= Short-term business statistics =

Short-term business statistics (STS) are economic statistics published by Eurostat, the statistical office of the European Commission. They cover all member states of the European Union and - in some areas - also third countries, and provide aggregated results for the euro area and the EU.
Short-term business statistics provide information on the economic development of four major domains: industry, construction, trade, and services.

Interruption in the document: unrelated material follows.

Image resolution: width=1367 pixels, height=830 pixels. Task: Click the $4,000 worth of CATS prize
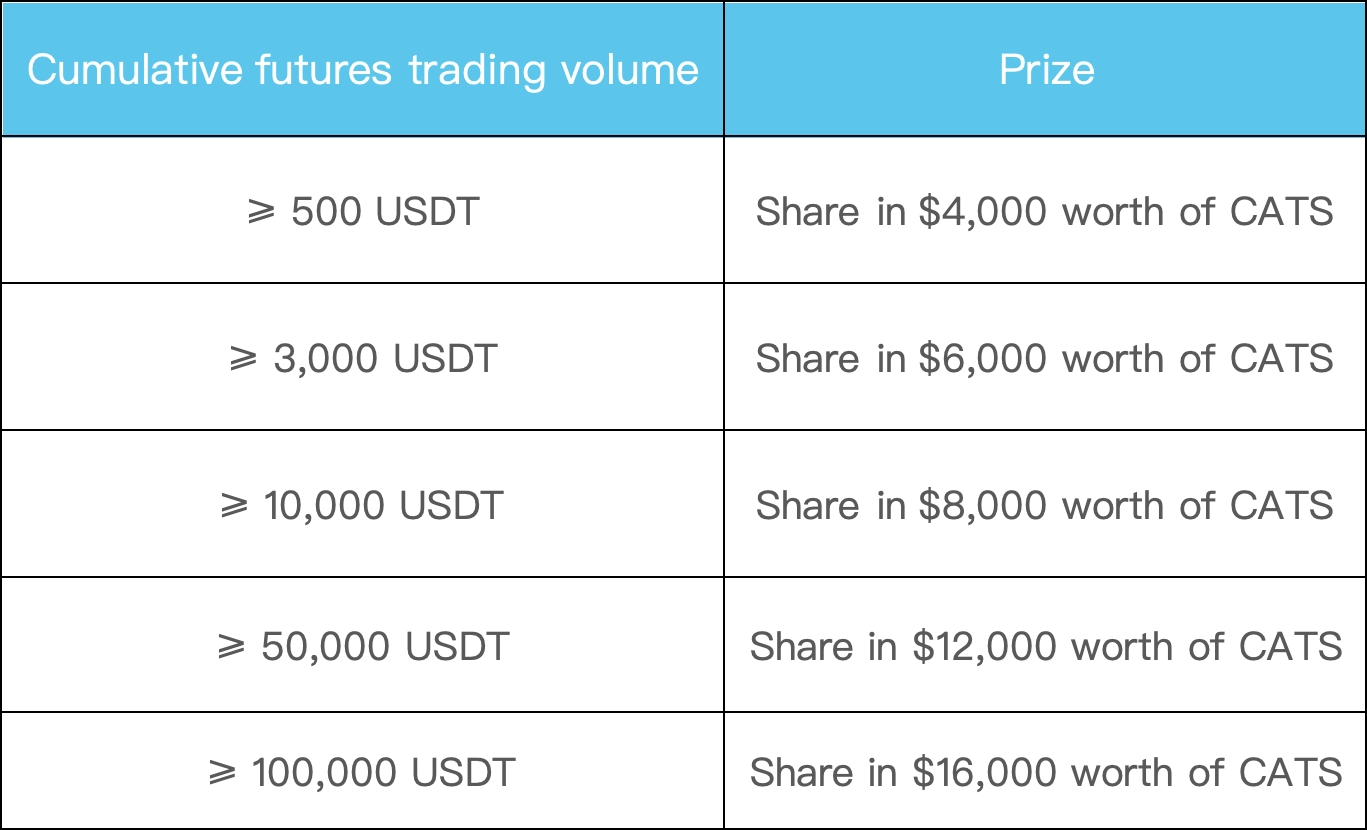tap(1044, 212)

These domains are defined in relation to a classification of economic activities, the NACE Rev.2 (Statistical Classification of Economic Activities in the European Community, second revision).

For the four domains the following variables are reported (most on a monthly, some on a quarterly basis):

- Industry: Production, turnover (domestic and non-domestic), number of persons employed, hours worked, gross wages and salaries, producer prices (domestic and non-domestic), import prices.
- Construction: Production (total, of buildings and of civil engineering), number of persons employed, hours worked, gross wages and salaries, construction prices and costs (material costs, wage costs), construction permits.
- Trade: Trade volume, turnover, number of persons employed, hours worked, gross wages and salaries.
- Services: Production, turnover, output prices (service producer prices), number of persons employed, hours worked, gross wages and salaries.

The legal base for the European short-term business statistics is Regulation (EU) 2019/2152 of the European Parliament and of the Council of 27 November 2019.